Amazingly, it’s actually really easy to live our lives completely stuck in our own heads and with this sense of disconnect from the body. So to ignite desire, you need to connect the two back together and bring your sexuality back to life. This has two parts:

Waking up your mind to desire: it’s SUPER important to breathe desire back into your mind and feel alive again through play, imagination, creativity and tease. This post will get you started and is dedicated to ALL of the ways that you can spark desire through cultivating your sexual imagination. 

Waking up your body to sexuality: Many women can feel that their body has lost its ability to respond to sexual cues and experience a sense of numbness or general lack of sexuality. Instead this is about connecting with your body (in a way you may never have done before) so that you see yourself in a sexual way. It involves learning how to use your body to communicate, paying attention to sensations and sexual triggers, getting back in touch with your senses and slowing things down to ignite desire from within. This post has ideas about how to reconnect with your body to feel sexually alive again. 

Want to go deeper?

Sign up for “The Art of Sexual Self-Empowerment” course.

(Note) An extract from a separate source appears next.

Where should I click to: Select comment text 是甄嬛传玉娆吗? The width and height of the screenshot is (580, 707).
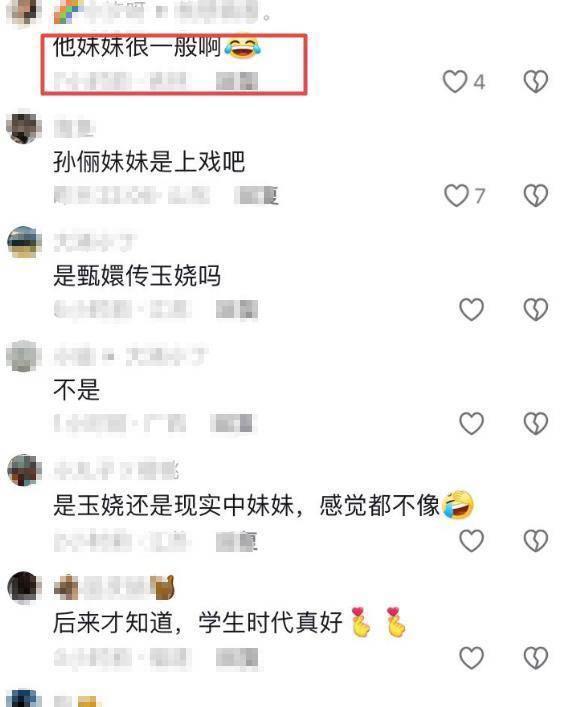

If you’re tired of feeling sexually dis-empowered, passive, empty or numb this course was built especially for you!

Say goodbye to…

Shitty sex

Mumbling, deflecting or saying “I don’t know, whatever yoooooou want” awkwardly when your partner asks you what you want in bed

Feeling dull, grey and as sexy as a damp mop

And low-key desire. 

Instead, say bonjour to a more confident, sensual and embodied you.